## Required work:
I would like each line of the data that holds the word "agent" copied out.

## The data:
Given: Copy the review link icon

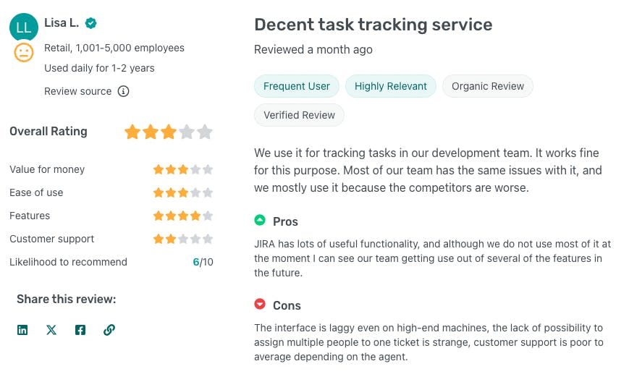Looking at the screenshot, I should [x=109, y=330].
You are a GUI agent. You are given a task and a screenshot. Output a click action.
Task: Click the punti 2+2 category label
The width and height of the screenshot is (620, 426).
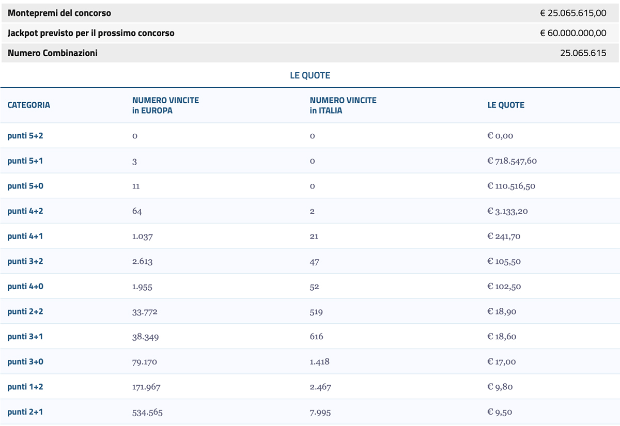point(25,311)
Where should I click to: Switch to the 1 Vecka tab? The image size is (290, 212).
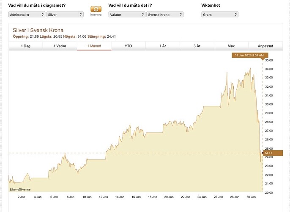[x=60, y=46]
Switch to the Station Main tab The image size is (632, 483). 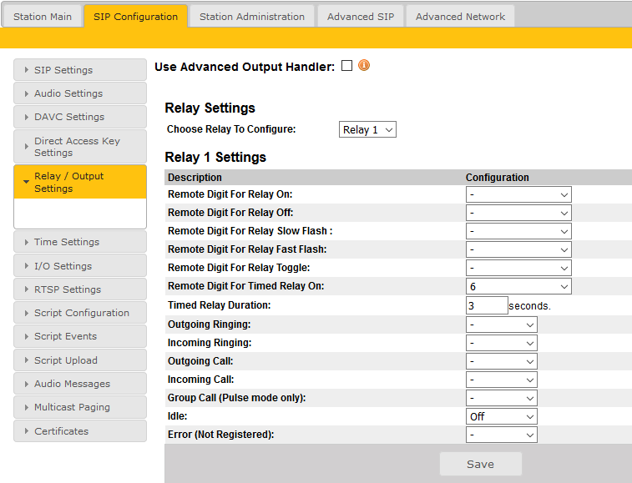(x=42, y=17)
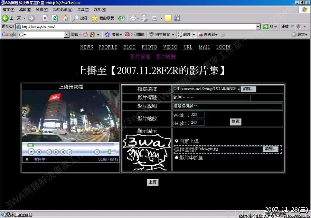Open the Google search box dropdown
311x218 pixels.
tap(67, 35)
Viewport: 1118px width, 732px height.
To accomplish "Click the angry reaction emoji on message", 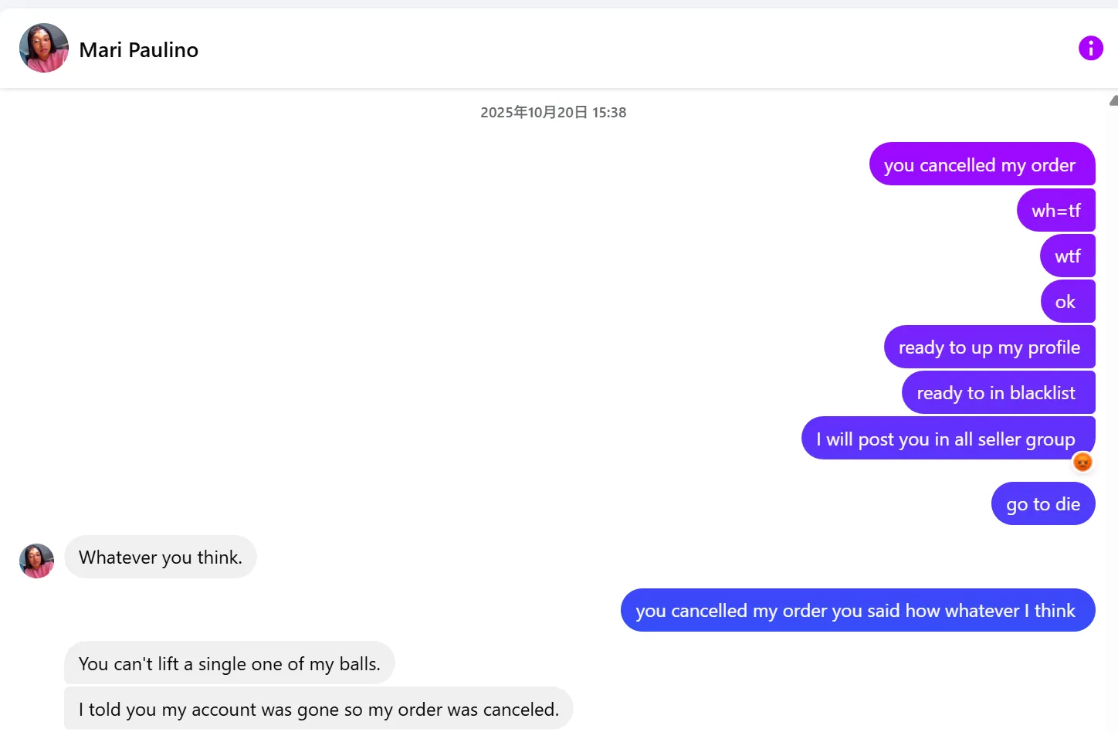I will (x=1082, y=462).
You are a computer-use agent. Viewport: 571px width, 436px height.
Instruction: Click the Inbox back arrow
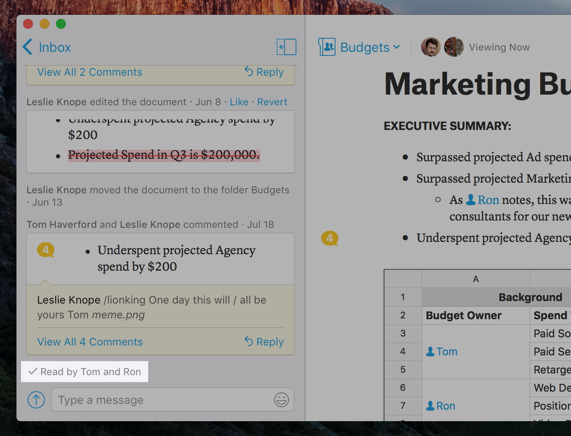28,47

## Task response:
You are a GUI agent. You are given a task and a screenshot. Output a click action.
You are a computer-use agent. Viewport: 571px width, 436px height.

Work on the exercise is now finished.